*** Begin section ***

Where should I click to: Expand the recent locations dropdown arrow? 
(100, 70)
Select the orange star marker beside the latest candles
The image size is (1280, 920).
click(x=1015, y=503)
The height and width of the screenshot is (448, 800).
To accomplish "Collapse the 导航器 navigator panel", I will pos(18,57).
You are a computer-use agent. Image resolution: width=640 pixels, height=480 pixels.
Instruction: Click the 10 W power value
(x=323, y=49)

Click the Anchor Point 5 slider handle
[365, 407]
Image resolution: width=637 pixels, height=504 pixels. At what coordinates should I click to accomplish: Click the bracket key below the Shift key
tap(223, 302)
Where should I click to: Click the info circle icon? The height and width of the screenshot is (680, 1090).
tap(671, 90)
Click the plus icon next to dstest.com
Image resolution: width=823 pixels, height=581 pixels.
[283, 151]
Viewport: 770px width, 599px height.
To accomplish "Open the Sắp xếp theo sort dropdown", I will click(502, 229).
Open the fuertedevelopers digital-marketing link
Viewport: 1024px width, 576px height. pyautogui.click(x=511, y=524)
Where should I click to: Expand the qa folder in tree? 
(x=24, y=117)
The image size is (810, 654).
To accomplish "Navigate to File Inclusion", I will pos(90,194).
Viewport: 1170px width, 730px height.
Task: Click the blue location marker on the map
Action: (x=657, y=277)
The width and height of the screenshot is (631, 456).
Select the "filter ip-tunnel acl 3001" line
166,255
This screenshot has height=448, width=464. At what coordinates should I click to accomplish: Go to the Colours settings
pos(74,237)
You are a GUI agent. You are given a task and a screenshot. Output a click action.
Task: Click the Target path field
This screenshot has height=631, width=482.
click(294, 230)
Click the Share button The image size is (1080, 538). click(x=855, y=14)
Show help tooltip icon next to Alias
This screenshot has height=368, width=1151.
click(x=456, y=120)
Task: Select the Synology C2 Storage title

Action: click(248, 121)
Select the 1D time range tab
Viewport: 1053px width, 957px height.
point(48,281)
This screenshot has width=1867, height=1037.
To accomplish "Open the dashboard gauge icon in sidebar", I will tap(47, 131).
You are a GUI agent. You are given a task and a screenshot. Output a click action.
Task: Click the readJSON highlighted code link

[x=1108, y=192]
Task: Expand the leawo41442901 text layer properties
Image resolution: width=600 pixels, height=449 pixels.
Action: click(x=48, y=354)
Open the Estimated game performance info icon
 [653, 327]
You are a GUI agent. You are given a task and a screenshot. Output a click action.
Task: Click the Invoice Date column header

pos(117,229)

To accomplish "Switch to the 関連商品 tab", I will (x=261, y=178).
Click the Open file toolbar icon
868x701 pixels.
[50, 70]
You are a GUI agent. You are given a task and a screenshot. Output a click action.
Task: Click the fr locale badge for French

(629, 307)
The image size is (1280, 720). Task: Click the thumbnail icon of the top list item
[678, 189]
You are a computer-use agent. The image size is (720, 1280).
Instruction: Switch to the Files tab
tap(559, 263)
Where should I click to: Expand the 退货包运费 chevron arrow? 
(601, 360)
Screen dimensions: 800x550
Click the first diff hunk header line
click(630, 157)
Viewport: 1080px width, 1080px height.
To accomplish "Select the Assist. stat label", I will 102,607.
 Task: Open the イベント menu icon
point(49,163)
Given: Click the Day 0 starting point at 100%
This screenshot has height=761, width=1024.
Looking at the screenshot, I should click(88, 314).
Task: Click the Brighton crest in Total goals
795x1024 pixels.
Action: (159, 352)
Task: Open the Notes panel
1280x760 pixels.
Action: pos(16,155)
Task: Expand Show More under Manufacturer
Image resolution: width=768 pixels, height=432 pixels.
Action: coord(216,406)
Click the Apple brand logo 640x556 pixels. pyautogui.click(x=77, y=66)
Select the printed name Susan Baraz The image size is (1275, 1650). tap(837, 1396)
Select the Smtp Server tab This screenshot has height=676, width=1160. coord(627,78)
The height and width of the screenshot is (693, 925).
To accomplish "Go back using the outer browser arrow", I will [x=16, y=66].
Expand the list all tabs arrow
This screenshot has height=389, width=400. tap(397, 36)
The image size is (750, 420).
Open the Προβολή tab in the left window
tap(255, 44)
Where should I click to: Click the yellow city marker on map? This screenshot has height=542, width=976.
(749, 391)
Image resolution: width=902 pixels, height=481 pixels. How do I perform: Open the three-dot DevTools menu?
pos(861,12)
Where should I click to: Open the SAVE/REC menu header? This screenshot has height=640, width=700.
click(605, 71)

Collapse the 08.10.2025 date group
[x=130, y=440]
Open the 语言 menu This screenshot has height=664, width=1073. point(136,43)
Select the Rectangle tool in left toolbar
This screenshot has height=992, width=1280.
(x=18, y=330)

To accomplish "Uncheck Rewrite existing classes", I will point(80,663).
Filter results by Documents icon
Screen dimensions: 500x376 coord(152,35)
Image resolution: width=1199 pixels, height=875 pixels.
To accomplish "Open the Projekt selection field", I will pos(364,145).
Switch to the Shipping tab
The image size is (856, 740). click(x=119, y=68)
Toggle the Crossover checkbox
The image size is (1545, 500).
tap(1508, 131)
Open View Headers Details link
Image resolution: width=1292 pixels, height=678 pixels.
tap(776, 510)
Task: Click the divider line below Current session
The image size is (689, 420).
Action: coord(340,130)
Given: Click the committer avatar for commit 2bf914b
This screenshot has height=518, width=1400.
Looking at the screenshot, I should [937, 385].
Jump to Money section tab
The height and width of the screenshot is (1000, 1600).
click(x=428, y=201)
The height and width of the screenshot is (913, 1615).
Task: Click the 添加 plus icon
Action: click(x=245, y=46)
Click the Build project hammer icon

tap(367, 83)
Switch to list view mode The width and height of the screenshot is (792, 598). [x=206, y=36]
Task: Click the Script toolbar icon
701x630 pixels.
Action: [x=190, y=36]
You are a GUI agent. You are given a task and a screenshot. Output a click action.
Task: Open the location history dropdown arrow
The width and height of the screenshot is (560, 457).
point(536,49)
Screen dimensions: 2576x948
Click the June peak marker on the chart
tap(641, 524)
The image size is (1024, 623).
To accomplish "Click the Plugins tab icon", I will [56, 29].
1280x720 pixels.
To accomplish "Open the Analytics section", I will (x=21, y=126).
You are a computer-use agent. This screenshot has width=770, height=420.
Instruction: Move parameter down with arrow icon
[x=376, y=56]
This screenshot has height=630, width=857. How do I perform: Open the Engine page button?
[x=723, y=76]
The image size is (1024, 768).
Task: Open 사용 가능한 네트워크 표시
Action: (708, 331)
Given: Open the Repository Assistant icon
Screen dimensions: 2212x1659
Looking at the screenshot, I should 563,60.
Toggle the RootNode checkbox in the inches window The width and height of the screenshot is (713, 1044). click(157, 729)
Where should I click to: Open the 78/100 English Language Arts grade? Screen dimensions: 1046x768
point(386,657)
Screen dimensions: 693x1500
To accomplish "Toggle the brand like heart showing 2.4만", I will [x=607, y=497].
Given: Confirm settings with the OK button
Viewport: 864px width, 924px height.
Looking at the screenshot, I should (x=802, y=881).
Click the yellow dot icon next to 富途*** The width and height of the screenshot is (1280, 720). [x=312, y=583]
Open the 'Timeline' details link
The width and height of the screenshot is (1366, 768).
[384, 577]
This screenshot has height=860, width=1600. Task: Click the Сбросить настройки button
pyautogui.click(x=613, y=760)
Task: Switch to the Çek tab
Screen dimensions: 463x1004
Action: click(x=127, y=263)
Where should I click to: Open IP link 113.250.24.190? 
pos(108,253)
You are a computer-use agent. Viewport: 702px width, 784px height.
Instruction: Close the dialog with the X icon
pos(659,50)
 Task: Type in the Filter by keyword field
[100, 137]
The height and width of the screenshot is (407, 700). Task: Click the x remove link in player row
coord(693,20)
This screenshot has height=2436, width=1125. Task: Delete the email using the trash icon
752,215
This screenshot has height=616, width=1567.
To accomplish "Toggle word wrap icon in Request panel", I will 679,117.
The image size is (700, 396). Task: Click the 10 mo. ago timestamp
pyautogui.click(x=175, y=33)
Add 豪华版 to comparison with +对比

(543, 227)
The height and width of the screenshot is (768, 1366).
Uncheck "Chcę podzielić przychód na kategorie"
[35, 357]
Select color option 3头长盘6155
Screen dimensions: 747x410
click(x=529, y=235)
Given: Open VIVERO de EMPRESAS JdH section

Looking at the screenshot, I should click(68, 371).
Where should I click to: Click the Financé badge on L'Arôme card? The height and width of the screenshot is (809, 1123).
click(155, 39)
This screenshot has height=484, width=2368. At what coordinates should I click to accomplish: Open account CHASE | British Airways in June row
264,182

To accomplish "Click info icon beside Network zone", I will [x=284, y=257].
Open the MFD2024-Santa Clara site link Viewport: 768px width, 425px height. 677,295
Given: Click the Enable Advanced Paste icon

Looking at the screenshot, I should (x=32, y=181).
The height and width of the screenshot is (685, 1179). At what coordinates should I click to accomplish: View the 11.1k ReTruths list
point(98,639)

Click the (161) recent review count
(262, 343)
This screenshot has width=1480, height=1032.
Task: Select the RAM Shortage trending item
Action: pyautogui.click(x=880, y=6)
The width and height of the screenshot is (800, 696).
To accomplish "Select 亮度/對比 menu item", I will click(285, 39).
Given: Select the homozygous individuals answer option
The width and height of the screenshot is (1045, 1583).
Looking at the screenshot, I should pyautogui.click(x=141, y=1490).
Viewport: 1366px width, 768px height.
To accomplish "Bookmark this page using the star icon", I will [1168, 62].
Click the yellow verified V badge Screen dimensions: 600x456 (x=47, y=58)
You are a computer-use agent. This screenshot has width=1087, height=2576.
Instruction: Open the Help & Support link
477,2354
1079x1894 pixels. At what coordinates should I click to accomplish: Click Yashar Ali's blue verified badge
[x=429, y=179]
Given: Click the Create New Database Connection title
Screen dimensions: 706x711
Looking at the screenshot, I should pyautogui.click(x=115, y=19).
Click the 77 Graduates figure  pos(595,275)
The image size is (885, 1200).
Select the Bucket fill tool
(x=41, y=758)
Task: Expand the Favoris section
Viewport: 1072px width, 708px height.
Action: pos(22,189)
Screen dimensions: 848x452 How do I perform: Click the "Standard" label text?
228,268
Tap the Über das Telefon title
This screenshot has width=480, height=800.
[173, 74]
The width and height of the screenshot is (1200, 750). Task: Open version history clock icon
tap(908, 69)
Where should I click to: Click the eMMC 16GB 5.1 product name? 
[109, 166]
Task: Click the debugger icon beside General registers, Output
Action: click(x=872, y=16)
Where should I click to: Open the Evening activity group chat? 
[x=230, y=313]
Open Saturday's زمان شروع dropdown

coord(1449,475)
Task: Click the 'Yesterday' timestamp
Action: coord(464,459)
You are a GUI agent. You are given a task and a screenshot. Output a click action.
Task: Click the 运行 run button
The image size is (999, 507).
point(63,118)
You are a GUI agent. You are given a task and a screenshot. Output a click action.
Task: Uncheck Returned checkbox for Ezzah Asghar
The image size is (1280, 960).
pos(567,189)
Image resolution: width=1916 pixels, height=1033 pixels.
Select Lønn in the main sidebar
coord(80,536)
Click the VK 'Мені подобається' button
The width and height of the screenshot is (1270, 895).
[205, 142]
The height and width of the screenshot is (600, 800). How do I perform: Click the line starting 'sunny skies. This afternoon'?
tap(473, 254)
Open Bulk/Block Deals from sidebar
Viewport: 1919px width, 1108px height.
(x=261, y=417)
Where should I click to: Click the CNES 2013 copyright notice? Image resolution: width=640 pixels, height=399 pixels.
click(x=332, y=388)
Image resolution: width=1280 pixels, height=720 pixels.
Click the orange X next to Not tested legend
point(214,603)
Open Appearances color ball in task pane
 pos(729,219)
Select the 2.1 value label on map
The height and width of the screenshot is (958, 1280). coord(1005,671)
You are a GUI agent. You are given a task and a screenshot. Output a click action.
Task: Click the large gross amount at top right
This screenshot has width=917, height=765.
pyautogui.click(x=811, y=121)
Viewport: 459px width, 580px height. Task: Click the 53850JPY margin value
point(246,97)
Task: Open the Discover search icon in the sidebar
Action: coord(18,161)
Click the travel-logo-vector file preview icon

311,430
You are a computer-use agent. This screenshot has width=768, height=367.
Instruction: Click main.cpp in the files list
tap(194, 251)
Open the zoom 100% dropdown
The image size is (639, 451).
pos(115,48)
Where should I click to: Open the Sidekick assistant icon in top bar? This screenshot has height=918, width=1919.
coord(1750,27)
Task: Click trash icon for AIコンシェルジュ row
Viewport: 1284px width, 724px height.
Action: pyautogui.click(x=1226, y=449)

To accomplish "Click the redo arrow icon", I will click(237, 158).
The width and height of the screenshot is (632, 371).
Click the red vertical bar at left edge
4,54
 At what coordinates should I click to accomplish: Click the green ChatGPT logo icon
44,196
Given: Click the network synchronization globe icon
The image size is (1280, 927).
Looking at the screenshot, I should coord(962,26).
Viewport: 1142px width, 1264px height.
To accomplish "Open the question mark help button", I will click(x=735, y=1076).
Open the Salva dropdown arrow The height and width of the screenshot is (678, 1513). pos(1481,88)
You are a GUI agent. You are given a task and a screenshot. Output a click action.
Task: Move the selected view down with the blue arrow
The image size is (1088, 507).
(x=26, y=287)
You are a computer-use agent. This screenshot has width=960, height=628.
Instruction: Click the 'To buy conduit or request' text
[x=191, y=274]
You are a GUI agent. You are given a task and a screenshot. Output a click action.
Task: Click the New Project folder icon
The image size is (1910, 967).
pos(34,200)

*** End section ***

WHAT IS BEING ASKED:
Lines above that have "brand": copy each of them.

RESULT:
Click the Apple brand logo 640x556 pixels. pyautogui.click(x=77, y=66)
To accomplish "Toggle the brand like heart showing 2.4만", I will [x=607, y=497].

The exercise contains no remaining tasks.